Canadian inflation eases to 2.2% in October as gas prices fall

Published 17/11/2025, 14:50

Investing.com -- Canadian inflation slowed in October, with the Consumer Price Index rising 2.2% on a year-over-year basis, down from 2.4% in September. The monthly gain of 0.2% (0.1% seasonally adjusted) marked a softening in price pressures, though one that fell just short of market expectations.

“Canadian inflation eased in October, albeit only partly offsetting the pick up seen in the previous month,” said CIBC economist Andrew Grantham. “However, that was a little firmer than expected (consensus 2.1%), and only partly offset the prior month’s acceleration (year-over-year inflation was 1.9% in August).”

The decline was driven largely by a sharper drop in gasoline prices, which fell 9.4% from a year earlier after dropping 4.1% in September, propelled by seasonal fuel blend changes and weaker global crude prices. Excluding gasoline, CPI held steady at 2.6% on a 12-month basis, further reflecting the outsized role energy costs played in moderating headline inflation.

Food inflation eased slightly, with grocery prices rising 3.4% year-over-year compared to 4.0% the month before, though still outpacing overall inflation for a ninth straight month. Monthly grocery prices dropped 0.6%, the steepest decline since September 2020, helped by falling prices in fresh vegetables and processed foods.

Other inflation components showed renewed strength, particularly in telecom and insurance. “Prices for cellular services jumped and were up on a year-over-year basis for the first time since April 2023,” Grantham noted, as a monthly increase of 8.2% from wireless providers drove a 7.7% annual gain.

Core inflation measures showed mixed signals, with ex-food and energy prices seeing a firmer-than-expected monthly increase of 0.3% on a seasonally adjusted basis, though both the CPI-Trim and CPI-Median, which the Bank of Canada closely tracks, registered more subdued moves. Monthly gains in home insurance (+6.8%) and auto insurance (+7.3%) further reinforced that underlying pressures remain sticky.

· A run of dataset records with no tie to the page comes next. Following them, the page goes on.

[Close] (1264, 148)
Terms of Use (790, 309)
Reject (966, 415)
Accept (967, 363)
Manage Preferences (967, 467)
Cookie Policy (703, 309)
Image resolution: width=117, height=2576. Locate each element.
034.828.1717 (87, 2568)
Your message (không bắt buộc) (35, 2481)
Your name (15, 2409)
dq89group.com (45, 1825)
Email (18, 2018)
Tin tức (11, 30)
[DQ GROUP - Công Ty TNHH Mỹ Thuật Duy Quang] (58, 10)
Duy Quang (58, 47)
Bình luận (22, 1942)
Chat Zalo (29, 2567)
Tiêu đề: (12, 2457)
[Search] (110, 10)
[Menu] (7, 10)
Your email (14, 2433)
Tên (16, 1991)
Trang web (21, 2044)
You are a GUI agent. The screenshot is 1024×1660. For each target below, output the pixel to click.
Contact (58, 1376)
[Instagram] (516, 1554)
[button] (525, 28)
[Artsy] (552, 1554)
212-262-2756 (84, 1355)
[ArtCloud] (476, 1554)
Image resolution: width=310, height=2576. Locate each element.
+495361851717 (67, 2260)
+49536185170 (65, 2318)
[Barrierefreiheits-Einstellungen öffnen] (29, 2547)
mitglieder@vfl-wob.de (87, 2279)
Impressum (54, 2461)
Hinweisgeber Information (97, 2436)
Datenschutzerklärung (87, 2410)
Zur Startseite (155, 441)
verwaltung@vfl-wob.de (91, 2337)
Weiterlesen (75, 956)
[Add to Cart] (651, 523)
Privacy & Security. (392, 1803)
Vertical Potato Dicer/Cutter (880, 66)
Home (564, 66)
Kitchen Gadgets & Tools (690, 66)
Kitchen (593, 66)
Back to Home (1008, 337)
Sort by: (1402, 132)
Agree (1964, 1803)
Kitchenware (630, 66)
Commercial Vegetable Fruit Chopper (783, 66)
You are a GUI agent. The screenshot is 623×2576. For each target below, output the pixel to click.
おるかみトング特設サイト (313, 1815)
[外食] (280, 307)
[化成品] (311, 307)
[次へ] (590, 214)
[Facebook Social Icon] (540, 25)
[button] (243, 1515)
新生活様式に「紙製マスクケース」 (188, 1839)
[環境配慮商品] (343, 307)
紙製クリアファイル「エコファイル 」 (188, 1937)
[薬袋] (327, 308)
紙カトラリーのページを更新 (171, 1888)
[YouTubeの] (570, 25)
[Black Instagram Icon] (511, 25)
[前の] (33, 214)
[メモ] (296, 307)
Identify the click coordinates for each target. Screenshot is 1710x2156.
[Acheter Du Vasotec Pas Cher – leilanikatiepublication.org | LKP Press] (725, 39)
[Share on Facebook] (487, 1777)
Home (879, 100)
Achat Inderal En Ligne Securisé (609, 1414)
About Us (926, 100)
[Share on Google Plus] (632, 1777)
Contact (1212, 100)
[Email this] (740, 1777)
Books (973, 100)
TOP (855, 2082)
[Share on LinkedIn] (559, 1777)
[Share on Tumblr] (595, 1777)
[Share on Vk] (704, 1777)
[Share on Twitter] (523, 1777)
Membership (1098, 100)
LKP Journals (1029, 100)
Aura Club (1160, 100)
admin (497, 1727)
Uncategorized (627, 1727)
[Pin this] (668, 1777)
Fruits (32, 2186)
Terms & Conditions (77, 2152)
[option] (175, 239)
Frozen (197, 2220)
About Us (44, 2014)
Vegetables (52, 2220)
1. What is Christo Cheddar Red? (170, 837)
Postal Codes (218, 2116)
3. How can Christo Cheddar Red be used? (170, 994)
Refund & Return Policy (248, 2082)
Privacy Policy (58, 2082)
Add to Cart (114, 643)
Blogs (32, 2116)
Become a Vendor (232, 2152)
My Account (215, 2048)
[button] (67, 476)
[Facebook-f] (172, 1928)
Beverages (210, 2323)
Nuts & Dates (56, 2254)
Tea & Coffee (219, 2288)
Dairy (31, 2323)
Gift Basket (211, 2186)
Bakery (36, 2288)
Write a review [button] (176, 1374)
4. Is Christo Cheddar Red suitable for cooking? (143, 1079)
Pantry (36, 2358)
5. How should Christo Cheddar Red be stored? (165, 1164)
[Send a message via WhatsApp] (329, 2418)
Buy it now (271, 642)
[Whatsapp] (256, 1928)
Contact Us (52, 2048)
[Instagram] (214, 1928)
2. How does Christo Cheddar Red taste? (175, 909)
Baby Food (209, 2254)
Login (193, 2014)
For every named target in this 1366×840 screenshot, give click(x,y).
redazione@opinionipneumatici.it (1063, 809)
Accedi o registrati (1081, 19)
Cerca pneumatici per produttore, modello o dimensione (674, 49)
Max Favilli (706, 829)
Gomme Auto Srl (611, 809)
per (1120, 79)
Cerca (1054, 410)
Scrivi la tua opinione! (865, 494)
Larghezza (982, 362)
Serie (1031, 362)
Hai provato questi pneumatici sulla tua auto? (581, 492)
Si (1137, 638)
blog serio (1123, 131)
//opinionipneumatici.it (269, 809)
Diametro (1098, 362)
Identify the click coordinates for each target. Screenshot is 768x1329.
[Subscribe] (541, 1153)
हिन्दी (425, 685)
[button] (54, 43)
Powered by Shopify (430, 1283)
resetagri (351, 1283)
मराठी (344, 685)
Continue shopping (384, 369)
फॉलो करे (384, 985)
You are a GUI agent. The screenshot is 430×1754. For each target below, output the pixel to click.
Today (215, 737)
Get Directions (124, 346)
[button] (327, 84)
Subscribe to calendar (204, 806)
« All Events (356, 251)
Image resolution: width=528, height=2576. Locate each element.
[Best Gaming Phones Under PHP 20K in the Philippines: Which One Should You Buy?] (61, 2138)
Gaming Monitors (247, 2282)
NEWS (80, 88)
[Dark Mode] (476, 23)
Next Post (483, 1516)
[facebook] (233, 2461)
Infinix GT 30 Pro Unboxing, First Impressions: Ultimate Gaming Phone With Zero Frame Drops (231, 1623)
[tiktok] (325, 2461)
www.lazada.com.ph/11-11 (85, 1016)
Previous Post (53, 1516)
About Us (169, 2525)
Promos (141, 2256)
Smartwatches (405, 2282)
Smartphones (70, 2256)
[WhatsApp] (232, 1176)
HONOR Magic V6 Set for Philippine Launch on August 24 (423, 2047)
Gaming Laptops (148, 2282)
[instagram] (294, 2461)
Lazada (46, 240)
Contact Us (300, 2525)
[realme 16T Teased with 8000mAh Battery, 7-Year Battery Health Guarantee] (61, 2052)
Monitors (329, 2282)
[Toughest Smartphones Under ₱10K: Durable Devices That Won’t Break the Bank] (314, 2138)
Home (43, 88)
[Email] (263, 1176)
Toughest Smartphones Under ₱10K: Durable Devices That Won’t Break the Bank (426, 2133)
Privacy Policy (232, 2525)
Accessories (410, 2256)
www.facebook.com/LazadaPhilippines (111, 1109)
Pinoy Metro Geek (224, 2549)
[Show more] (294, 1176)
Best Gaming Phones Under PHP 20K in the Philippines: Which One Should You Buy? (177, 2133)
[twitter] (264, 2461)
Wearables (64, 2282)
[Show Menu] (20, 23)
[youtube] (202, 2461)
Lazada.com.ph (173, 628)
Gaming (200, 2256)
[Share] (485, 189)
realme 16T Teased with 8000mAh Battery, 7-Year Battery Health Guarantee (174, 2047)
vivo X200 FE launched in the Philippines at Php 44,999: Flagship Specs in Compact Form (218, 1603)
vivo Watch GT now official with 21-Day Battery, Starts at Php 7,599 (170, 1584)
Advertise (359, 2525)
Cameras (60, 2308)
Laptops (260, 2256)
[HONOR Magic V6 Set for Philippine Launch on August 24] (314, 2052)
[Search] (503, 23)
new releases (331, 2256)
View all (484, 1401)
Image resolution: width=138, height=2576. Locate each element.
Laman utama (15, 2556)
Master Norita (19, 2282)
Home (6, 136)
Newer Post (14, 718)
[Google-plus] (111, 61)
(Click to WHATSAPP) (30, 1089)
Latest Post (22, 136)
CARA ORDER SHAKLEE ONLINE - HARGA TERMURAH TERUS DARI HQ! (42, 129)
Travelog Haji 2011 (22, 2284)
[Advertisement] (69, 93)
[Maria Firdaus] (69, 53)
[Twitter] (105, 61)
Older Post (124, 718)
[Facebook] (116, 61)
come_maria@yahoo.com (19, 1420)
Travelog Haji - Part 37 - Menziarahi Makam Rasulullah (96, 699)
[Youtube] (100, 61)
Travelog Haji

“Overall, while inflation decelerated in October,” Grantham said, “it would take a longer period of easing price pressures, combined with indications of economic growth deteriorating again, to bring the Bank of Canada back off the sidelines.” CIBC continues to forecast no change in the overnight rate through the end of next year, as the central bank gauges whether the current trend holds.